Data for review:
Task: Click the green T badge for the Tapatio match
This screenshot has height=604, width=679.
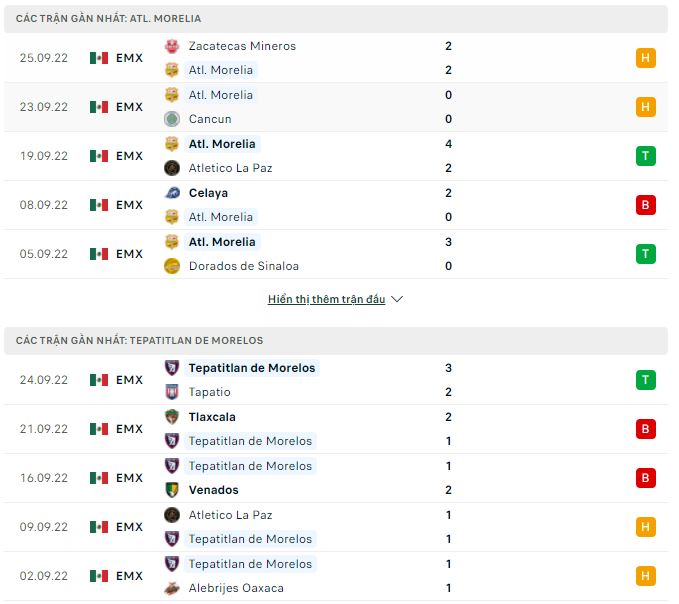Action: pyautogui.click(x=645, y=380)
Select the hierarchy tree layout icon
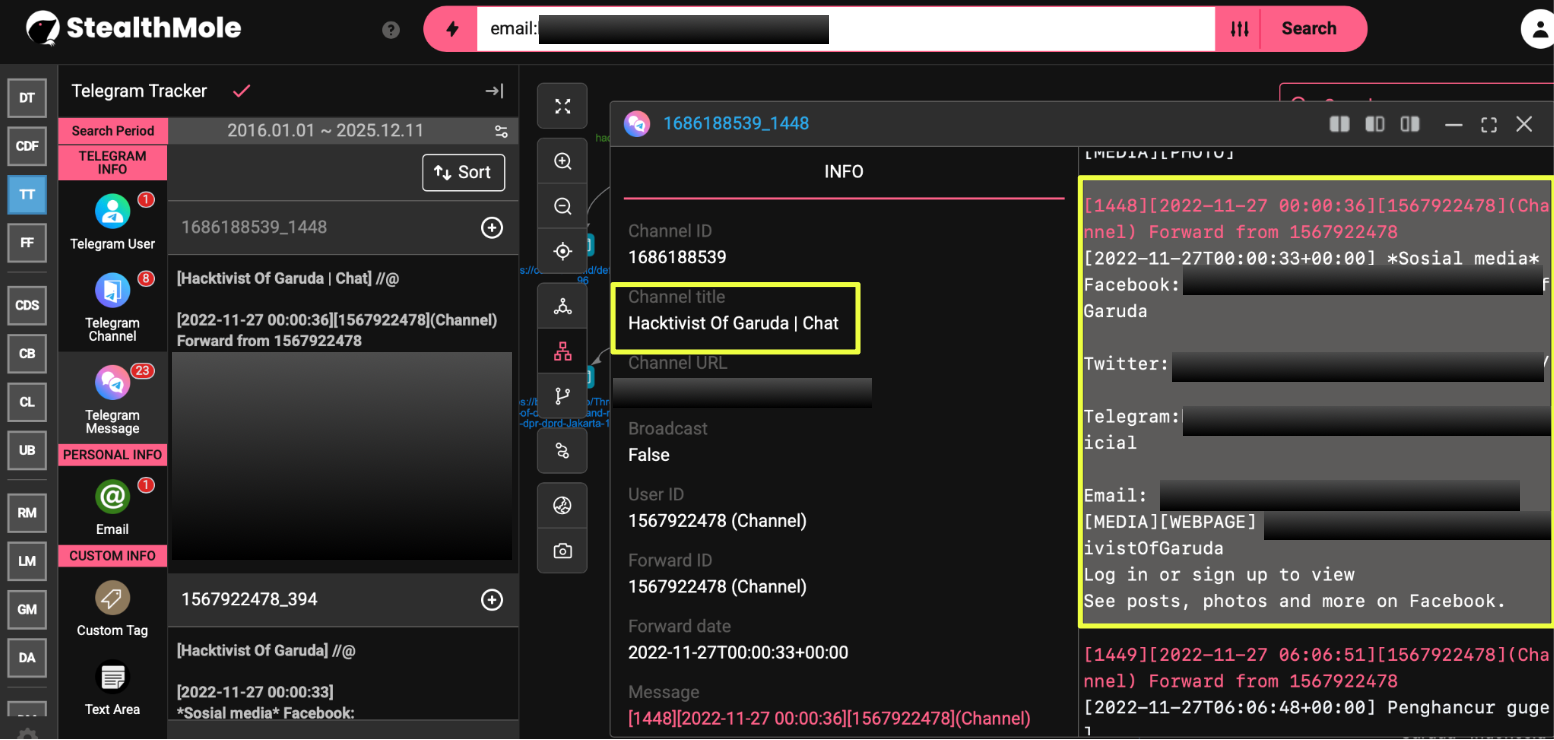The image size is (1554, 740). click(x=563, y=351)
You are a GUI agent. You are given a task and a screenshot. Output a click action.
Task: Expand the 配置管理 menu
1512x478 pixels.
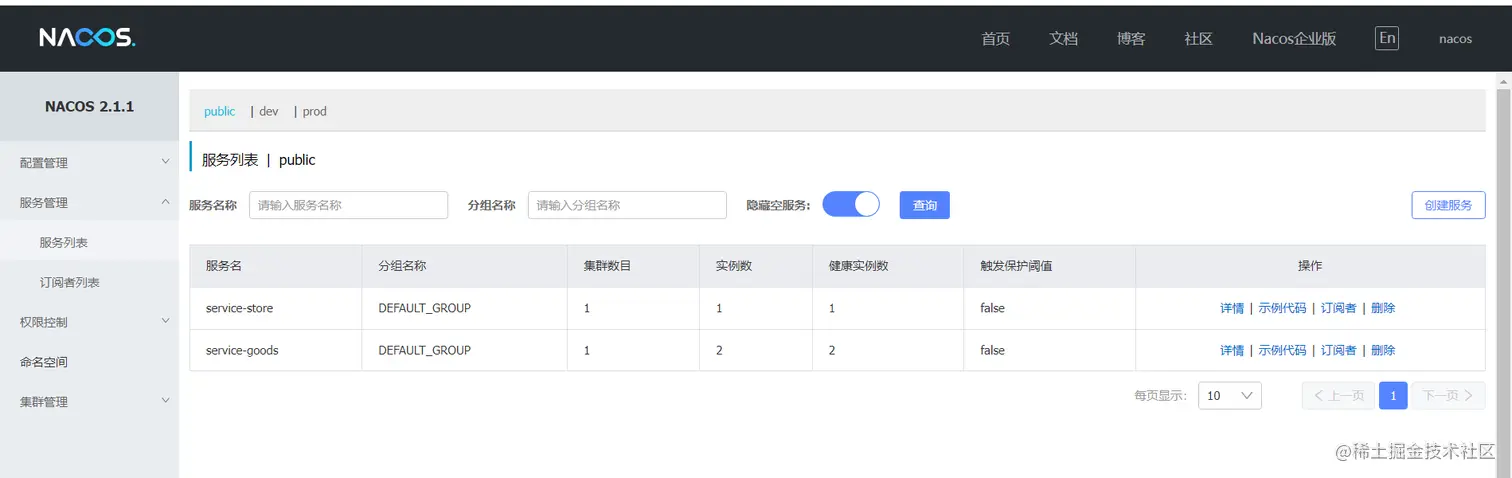88,162
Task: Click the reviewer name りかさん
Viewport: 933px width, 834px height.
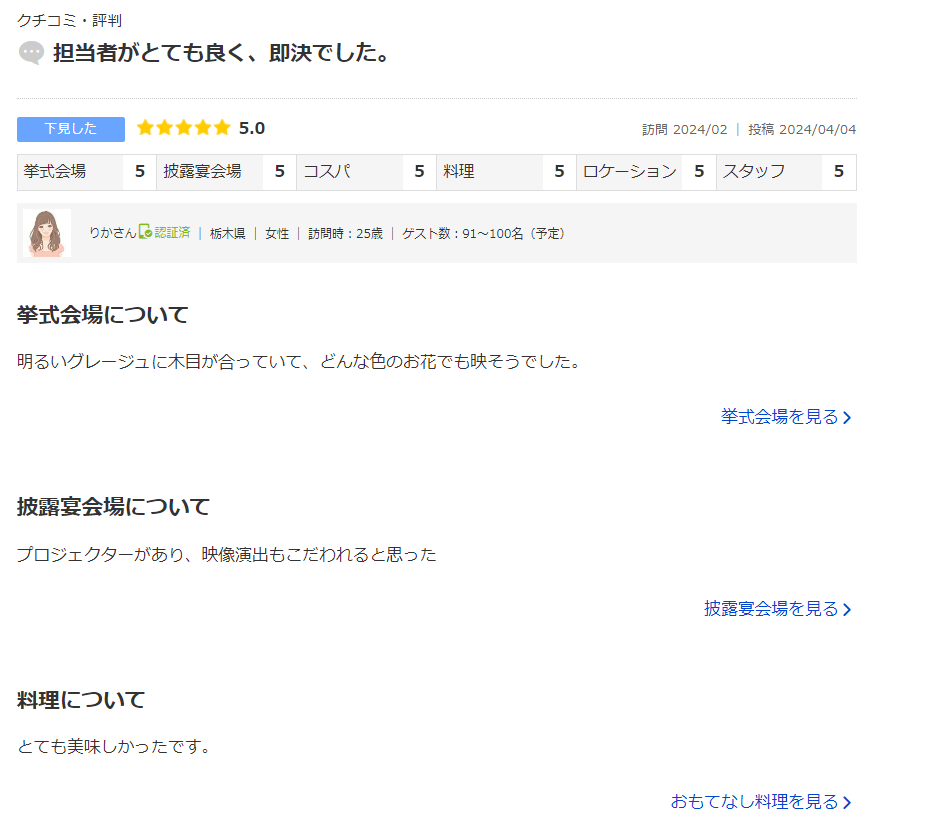Action: (112, 233)
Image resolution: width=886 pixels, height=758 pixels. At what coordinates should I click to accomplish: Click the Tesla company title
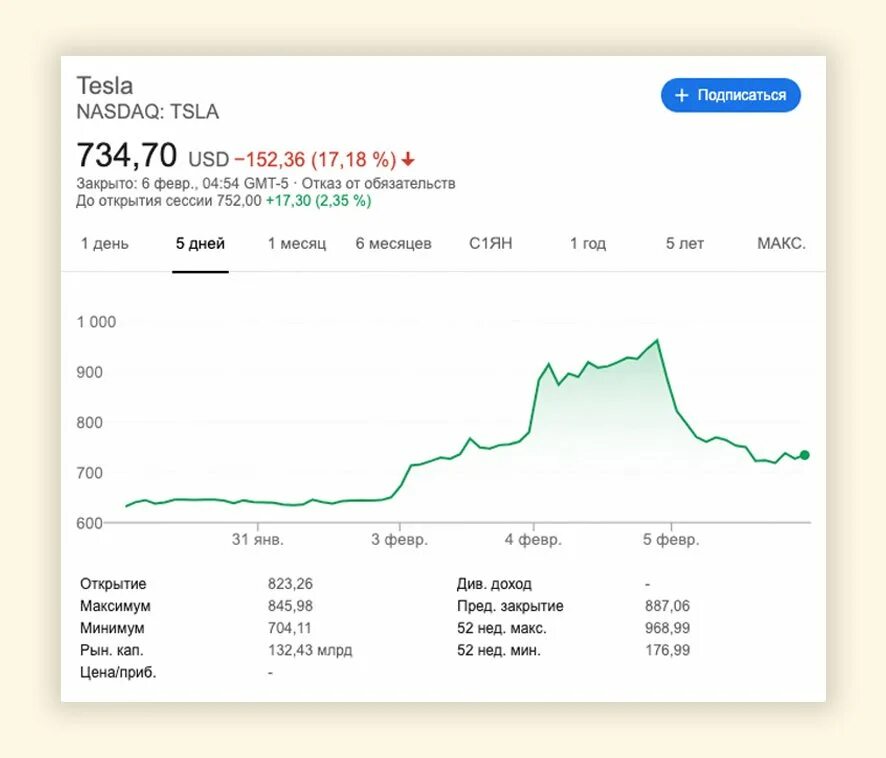(105, 86)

Directions:
Omit all pictures and write out, exactly, only the lines from the line containing "1512x478 pixels." through the last line of the entries above.

Your response:
1512x478 pixels.
88,162
Task: Click the reviewer name りかさん
Viewport: 933px width, 834px height.
Action: (112, 233)
Image resolution: width=886 pixels, height=758 pixels. At what coordinates should I click to accomplish: Click the Tesla company title
(105, 86)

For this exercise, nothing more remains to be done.